| PASSAGE DU TEXTE |
On établirait ainsi un État chrétien là où prédomine l’élément chrétien, et un État musulman là où prédomine l’élément musulman. De cette façon, chacun des deux éléments, laissé à lui seul et considérablement débarrassé de l’élément hétérogène qui entrave et paralyse son action, pourra se développer d’après ses instincts, ses sentiments, et entrer dans la voie où marchent, chacune d’après ses aptitudes, les autres nations européennes.

Nous ne saurions, outre ces trois modes de solution, en entrevoir un quatrième, à l’exception de celui des insurrections partielles sans chef unique et reconnu de tous, sans plan général, sans un commun accord, sans simultanéité de mouvements. Mais, outre que ce serait la désolation et le chaos, il amènerait forcément, à cause des graves incidents qui viendraient à surgir, et motiverait même l’intervention européenne sans entente préalable, ce qui nous amènerait au second mode de solution, qui consiste dans le partage contentieux. C’est pourquoi je poursuis mon travail en rangeant mes considérations, n’ayant en vue que les trois modes de solution précités.

Quant au premier, n’est-il pas inutile de dire que nous le repoussons de toutes les forces de notre âme, au nom de la morale, au nom de la religion chrétienne, au nom même de la politique bien entendue ? Ces répugnances que nous exprimons ici au nom de tout ce qu’il y a de plus sacré au monde, serions-nous les seuls à les ressentir, nous, comme principaux intéressés ? Serions-nous les seuls à nous en affliger ? Non, pour l’honneur de l’humanité, non. Nous entendons déjà les condoléances de tout ce qu’il y a de grand et d’élevé en Europe, de tout ce qui adore l’esprit, de tout ce qui élève l’homme policé, l’homme de l’Évangile, au-dessus du païen et du barbare. Ainsi, sans hésitation aucune, nous pouvons professer ouvertement ces répugnances.

| CONSIGNES DE TRAVAIL |
a) Dans le passage, pourquoi ne sont retenus que trois modes de solution ? Répondez en une à trois phrases.
b) Extrayez du passage le texte compris entre « Nous ne saurions, outre » et « de solution précités. », bornes incluses.
Les lignes ci-dessous forment un ensemble indépendant du passage.

| JEU DE DONNÉES |
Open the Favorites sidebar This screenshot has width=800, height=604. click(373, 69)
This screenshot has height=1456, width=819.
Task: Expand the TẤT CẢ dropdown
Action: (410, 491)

| RÉPONSES AUX EXERCICES |
a) Un quatrième mode, celui des insurrections partielles sans chef unique, sans plan général ni accord commun, causerait la désolation et le chaos. Les graves incidents qu'il ferait surgir motiveraient en outre une intervention européenne sans entente préalable, ce qui ramènerait au deuxième mode, le partage contentieux.

b)
Nous ne saurions, outre ces trois modes de solution, en entrevoir un quatrième, à l’exception de celui des insurrections partielles sans chef unique et reconnu de tous, sans plan général, sans un commun accord, sans simultanéité de mouvements. Mais, outre que ce serait la désolation et le chaos, il amènerait forcément, à cause des graves incidents qui viendraient à surgir, et motiverait même l’intervention européenne sans entente préalable, ce qui nous amènerait au second mode de solution, qui consiste dans le partage contentieux. C’est pourquoi je poursuis mon travail en rangeant mes considérations, n’ayant en vue que les trois modes de solution précités.